Network Loss on ESXi During Physical Switch Reboot or Hardware Failure Without Link State Change
book
Article ID: 426396
calendar_today
Updated On:
Products
VMware vSphere ESXi
Issue/Introduction
During a physical network maintenance or switch reboot, virtual machines hosted on ESXi experience a total loss of connectivity despite having redundant physical uplinks (vmnics).
In this scenario to maintain redundancy, one of the uplinks is connected to the physical switch that will be undergoing a reboot, whereas the other one is connected to another physical switch.

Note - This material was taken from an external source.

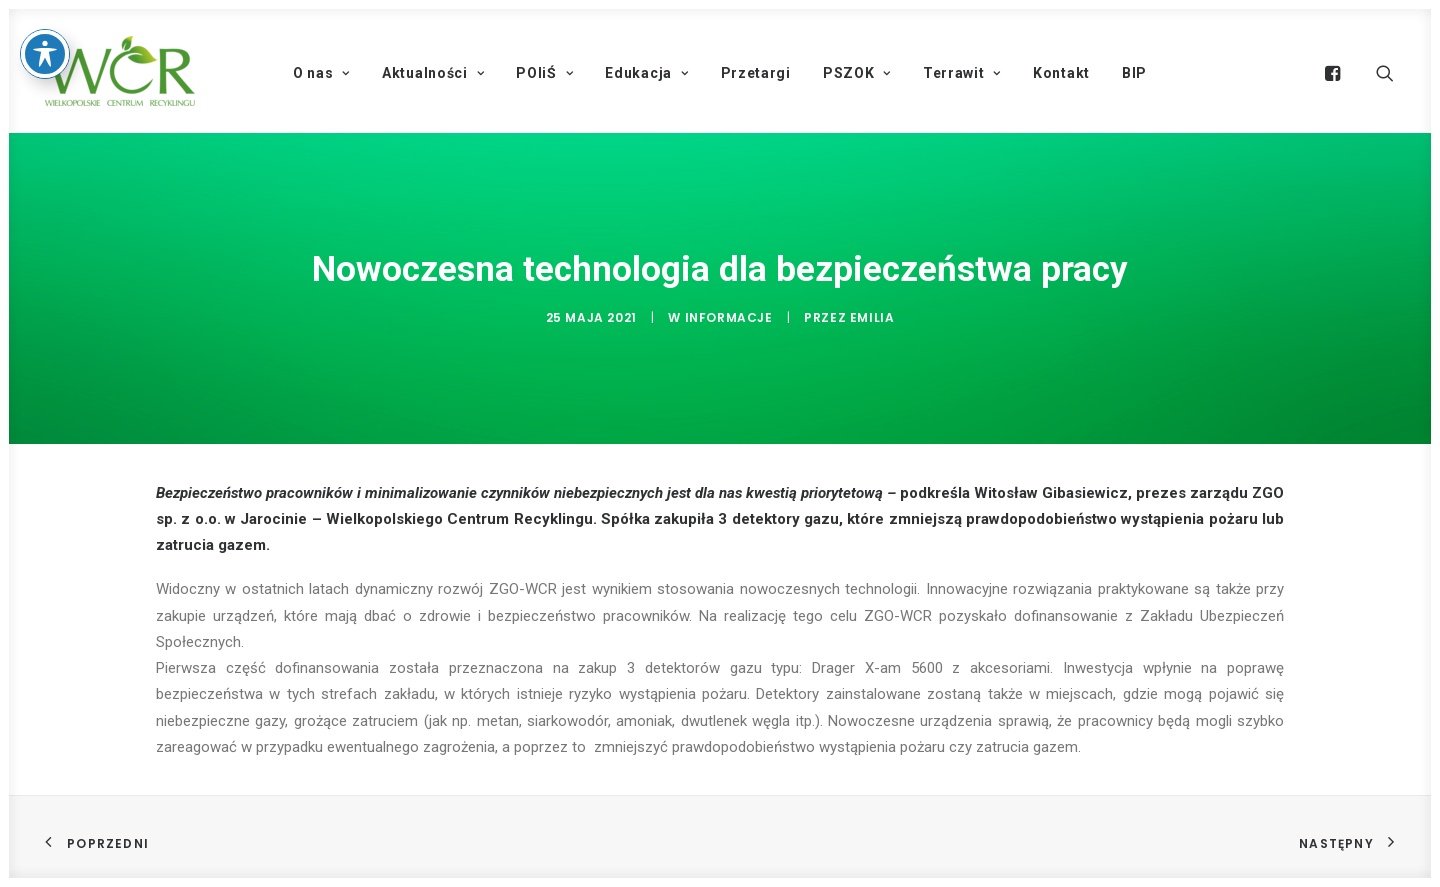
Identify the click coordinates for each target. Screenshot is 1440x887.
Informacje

The uplink connected to the rebooting switch remains in a "Link Up" state from the ESXi perspective. Consequently, the ESXi host does not trigger an automatic failover to the healthy redundant path, continuing to route traffic toward the "hung" or unresponsive physical switch.
Environment
VMware vSphere ESXi
Cause
This issue occurs because the physical switch enters a state where it is no longer forwarding traffic but still provides enough electrical signaling or "Keep Alive" to the NIC to maintain a physical link-up status.

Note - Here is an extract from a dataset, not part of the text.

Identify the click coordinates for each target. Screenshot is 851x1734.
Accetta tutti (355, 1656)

During a reboot or hardware failure, the switch management and control planes may go offline, but the physical port hardware may not effectively "shut down" or "link down" the connected peer (the ESXi vmnic).

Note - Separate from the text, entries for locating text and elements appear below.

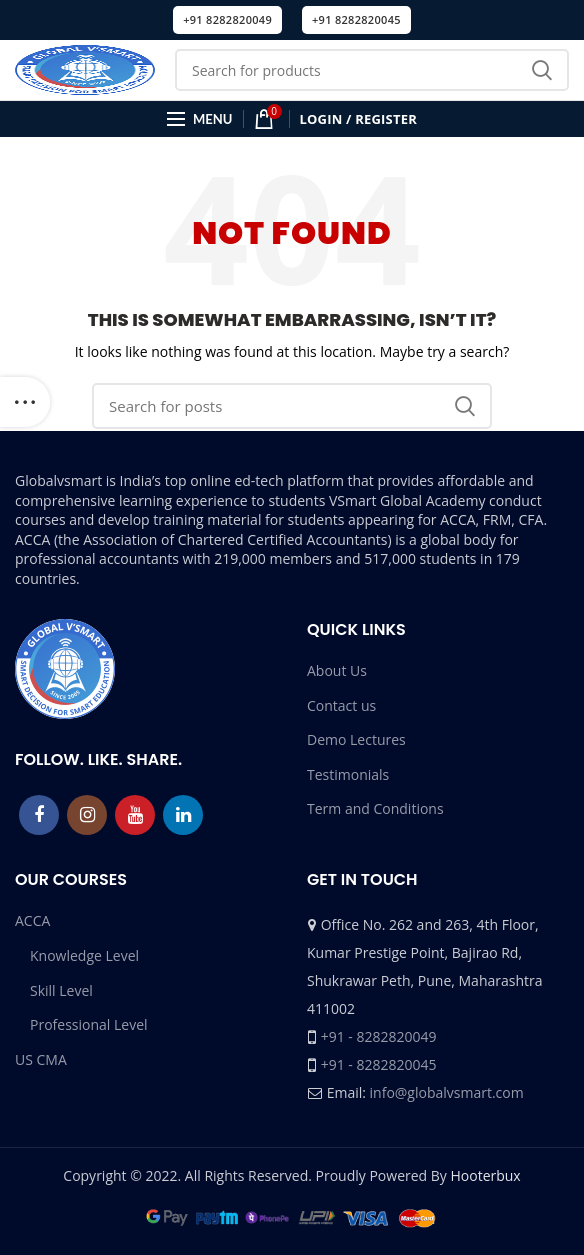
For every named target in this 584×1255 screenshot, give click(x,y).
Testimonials (348, 774)
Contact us (341, 705)
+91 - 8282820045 (379, 1064)
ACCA (32, 920)
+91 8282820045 (356, 19)
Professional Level (89, 1024)
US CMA (41, 1059)
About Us (337, 670)
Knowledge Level (84, 955)
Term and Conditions (375, 808)
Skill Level (61, 990)
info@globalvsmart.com (447, 1092)
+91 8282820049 (227, 19)
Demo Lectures (356, 739)
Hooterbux (485, 1175)
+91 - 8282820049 (379, 1036)
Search (542, 70)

When the Teaming Policy is set to Link Status Only, ESXi relies strictly on the network card reporting a "Link Down" event (e.g., loss of light or signal). If the switch port remains physically active but logically dead, ESXi remains unaware of the upstream failure.
Resolution
To resolve the immediate connectivity loss, the "dead" path must be manually shut down so that ESXi is forced to use the alternate uplink which resides on a healthy working switch.
If a switch is unresponsive or in a "hung" state but maintains a link-light, the network administrator should manually shut down the ports on this switch (if applicable) or physically disconnect the cables to force the ESXi host to trigger a failover.
In a nutshell, the physical networking team, should work to shut down the affected port on the switch, for the host to detect a link down and failover the traffic to the redundant uplink.